## [Work to complete]
Reproduce the material verbatim, everything from the line containing "Add Service de drive hours" down to the line containing "The width and height of the screenshot is (1727, 500).", with both of those lines included.

## [Supplied material]
▼

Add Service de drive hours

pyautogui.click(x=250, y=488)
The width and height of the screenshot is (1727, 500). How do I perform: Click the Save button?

▲
▼

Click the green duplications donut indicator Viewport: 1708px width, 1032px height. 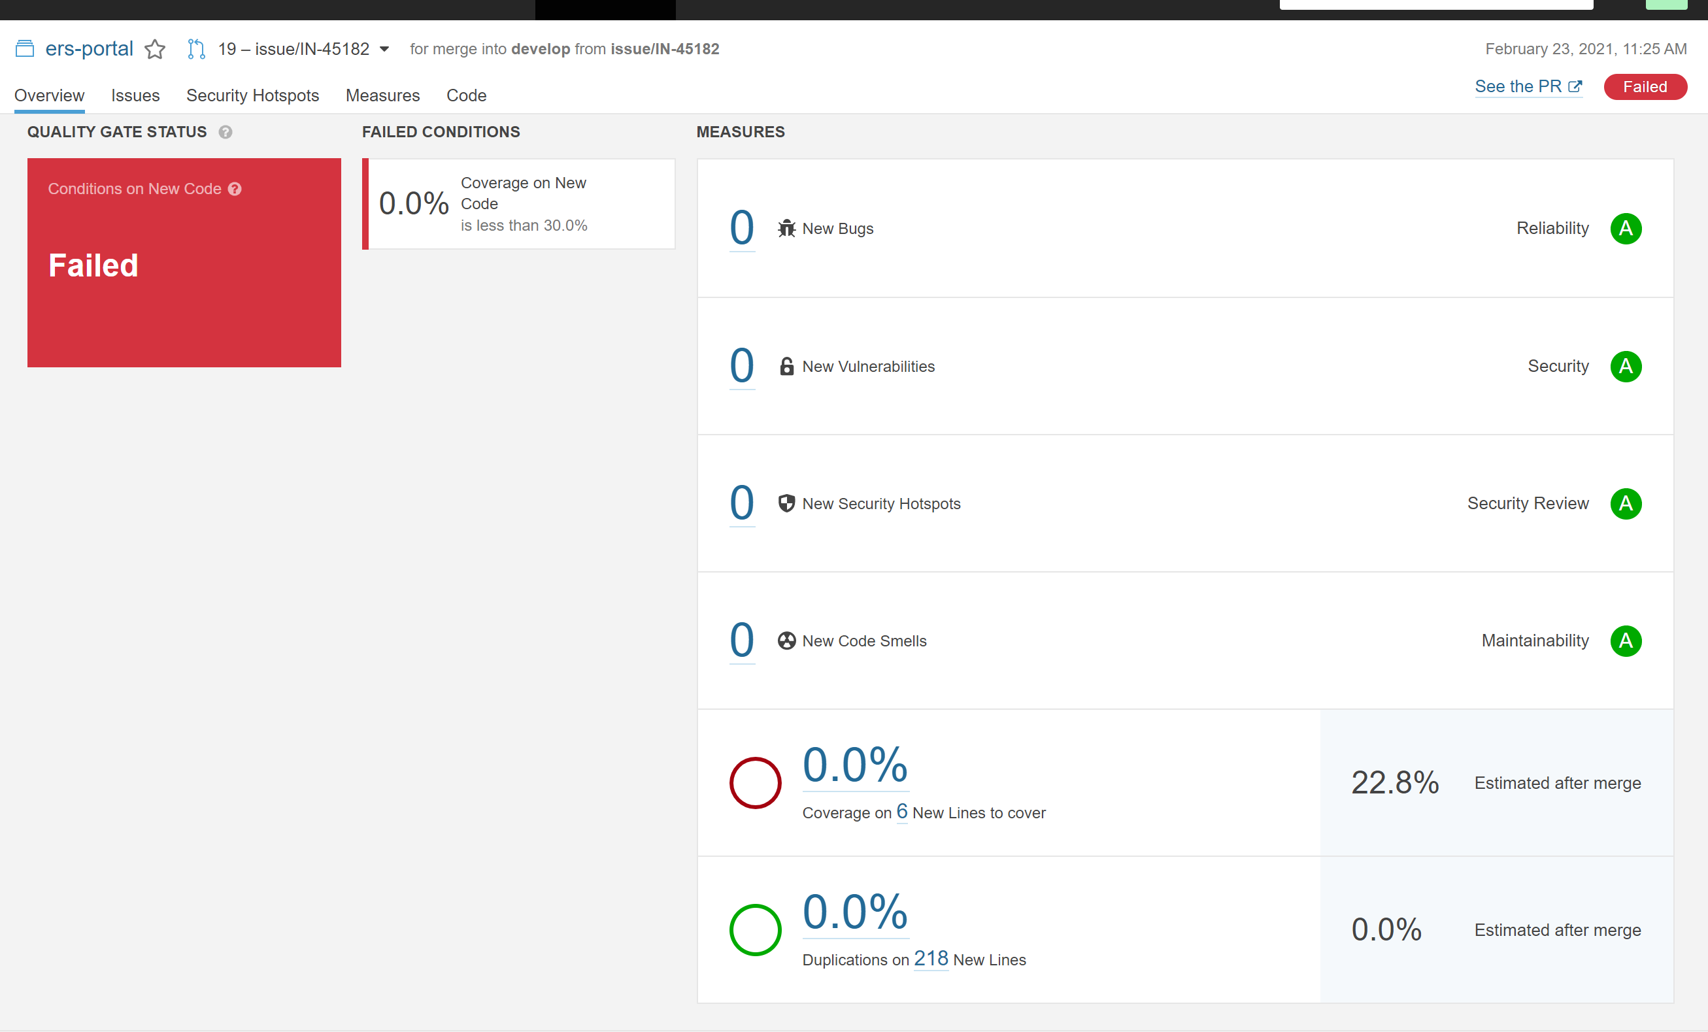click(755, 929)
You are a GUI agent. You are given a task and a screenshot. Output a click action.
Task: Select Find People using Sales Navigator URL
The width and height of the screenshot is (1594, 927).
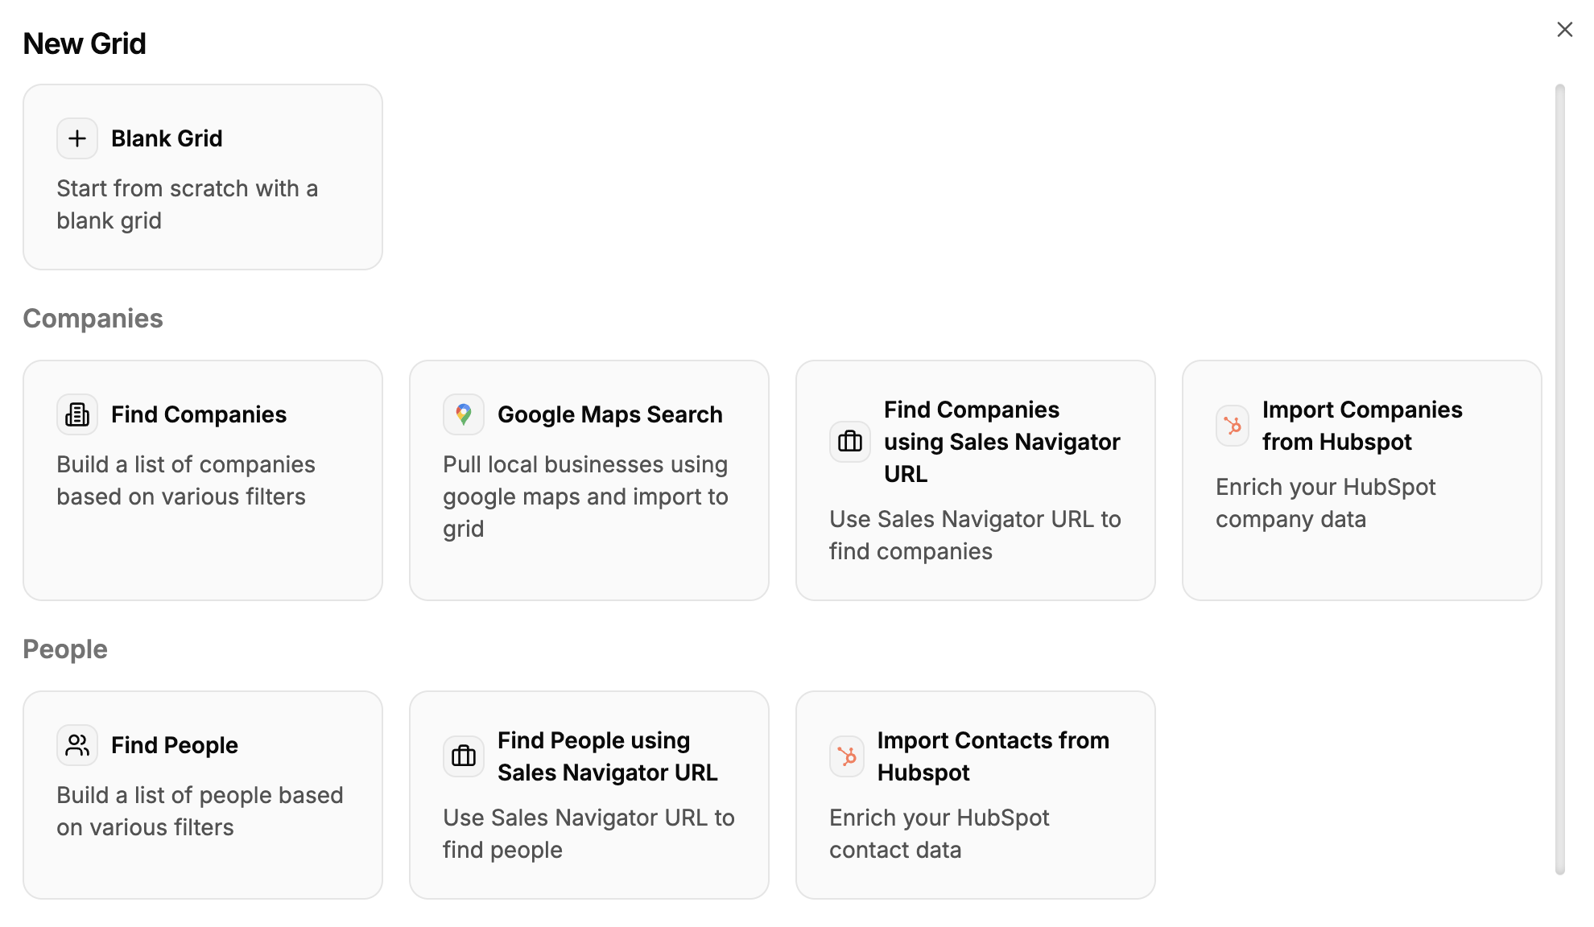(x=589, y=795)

▲

## [Solution for this exercise]
Add Service de drive hours

pyautogui.click(x=250, y=488)
The width and height of the screenshot is (1727, 500). How do I perform: Click the Save button?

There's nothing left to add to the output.